What you should do: Produce a copy of every line in the records that holds the string "will".

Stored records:
+-------+

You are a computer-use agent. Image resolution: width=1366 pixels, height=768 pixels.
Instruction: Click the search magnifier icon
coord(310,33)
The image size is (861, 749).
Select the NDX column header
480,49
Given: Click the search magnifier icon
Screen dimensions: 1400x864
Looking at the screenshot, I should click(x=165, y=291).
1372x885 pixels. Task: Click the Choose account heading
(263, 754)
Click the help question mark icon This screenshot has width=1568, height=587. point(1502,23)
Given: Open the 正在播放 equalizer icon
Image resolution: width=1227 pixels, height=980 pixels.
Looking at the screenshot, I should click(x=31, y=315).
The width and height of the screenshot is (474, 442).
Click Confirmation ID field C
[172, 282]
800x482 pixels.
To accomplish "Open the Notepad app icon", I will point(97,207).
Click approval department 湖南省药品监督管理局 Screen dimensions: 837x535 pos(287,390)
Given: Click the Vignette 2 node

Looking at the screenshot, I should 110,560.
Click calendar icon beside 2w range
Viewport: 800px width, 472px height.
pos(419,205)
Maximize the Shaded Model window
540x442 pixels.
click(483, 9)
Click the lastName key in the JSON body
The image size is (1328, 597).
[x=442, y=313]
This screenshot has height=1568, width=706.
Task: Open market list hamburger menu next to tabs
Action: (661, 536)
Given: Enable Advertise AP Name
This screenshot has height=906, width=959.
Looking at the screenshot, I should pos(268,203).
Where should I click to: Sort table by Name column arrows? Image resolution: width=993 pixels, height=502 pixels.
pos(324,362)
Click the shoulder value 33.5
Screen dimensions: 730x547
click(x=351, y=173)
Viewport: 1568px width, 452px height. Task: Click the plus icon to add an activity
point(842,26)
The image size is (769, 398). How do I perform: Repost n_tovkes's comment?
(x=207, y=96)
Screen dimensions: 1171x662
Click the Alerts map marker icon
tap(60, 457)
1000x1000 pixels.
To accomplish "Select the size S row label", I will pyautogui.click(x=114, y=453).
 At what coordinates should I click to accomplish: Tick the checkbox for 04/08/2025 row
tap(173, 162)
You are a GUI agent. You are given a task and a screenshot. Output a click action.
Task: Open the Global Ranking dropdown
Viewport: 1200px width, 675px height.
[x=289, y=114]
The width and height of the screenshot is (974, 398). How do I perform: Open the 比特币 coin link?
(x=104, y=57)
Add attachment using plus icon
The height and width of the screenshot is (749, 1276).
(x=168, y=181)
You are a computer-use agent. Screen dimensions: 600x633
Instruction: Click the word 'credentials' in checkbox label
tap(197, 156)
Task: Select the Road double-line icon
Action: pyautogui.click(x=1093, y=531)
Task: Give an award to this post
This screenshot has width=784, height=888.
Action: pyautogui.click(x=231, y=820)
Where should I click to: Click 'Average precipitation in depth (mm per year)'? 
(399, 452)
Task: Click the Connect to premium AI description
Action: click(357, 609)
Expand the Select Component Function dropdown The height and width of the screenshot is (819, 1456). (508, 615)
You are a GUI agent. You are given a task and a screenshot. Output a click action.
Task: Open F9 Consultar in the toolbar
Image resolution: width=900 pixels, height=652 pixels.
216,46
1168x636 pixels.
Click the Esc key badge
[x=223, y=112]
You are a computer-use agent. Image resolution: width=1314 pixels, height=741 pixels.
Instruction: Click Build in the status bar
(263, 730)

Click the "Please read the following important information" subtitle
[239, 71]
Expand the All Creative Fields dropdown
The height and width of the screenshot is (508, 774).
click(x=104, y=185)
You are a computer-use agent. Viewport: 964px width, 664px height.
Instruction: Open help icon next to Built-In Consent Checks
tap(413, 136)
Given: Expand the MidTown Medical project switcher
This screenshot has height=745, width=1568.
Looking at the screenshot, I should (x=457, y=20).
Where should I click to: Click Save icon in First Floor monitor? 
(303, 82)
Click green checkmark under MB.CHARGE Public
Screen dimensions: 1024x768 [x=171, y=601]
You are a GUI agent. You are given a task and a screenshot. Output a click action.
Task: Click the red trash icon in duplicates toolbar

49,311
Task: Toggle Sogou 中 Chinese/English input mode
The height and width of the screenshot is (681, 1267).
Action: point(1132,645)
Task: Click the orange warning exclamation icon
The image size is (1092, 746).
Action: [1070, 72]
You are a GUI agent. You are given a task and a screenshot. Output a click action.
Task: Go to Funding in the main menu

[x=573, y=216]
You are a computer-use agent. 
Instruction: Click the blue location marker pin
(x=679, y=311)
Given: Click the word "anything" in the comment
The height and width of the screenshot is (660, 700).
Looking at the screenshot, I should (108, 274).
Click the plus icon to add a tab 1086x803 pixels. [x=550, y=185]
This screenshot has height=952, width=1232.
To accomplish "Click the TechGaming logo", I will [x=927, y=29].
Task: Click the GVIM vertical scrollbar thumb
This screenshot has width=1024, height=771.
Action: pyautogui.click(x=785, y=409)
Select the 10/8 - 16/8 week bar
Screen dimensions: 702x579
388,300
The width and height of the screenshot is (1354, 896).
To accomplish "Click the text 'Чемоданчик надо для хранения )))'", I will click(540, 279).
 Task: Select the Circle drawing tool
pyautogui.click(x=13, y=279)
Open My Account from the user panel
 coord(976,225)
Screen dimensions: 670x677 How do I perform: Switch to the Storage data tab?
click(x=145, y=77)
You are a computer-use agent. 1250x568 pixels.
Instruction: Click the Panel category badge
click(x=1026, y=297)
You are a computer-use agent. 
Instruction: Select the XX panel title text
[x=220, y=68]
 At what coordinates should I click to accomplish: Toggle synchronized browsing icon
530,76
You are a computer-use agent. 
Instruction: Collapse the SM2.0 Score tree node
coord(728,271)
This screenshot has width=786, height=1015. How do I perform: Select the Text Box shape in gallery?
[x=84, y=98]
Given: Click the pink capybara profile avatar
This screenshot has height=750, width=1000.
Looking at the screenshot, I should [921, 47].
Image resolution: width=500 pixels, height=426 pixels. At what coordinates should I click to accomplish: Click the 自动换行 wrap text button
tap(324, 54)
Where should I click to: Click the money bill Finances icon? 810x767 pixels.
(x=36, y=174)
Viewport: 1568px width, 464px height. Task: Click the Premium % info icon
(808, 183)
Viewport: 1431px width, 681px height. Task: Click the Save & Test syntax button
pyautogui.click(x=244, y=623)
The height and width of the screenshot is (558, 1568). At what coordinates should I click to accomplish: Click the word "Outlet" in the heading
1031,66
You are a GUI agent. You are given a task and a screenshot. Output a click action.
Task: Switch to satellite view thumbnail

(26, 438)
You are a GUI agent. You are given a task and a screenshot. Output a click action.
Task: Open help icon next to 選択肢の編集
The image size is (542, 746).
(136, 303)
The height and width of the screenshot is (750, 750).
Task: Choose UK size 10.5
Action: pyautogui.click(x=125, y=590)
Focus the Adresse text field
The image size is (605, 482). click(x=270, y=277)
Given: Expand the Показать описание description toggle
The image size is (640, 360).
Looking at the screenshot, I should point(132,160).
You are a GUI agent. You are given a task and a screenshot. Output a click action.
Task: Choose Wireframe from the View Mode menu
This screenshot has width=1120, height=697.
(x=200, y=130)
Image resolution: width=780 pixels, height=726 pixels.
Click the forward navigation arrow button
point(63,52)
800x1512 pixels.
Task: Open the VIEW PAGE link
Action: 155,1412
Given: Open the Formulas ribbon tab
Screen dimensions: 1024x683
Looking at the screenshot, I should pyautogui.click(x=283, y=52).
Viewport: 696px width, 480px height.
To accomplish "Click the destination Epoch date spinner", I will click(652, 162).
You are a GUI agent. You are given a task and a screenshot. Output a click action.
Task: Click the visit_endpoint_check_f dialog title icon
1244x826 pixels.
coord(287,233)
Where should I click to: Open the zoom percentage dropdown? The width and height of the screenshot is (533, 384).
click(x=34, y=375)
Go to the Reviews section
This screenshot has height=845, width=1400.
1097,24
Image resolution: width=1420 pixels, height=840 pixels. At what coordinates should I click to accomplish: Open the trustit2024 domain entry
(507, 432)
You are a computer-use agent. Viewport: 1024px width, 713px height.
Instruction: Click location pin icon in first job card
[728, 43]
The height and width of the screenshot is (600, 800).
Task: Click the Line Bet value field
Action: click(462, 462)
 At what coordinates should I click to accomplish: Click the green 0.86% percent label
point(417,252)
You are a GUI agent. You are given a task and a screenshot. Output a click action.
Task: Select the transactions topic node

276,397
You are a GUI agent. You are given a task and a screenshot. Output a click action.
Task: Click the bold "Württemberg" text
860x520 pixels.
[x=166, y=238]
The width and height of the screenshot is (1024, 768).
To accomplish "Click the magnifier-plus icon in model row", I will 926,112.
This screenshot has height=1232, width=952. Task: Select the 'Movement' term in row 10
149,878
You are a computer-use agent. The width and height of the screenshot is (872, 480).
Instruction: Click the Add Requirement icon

+-------+

Answer below:
To accomplish "Open the Notepad app icon", I will point(97,207).
To accomplish "Select the size S row label", I will pyautogui.click(x=114, y=453).
To accomplish "Click the TechGaming logo", I will [x=927, y=29].
To accomplish "Click the text 'Чемоданчик надо для хранения )))'", I will click(540, 279).
To accomplish "Click the destination Epoch date spinner", I will click(652, 162).
To accomplish "Click the magnifier-plus icon in model row", I will 926,112.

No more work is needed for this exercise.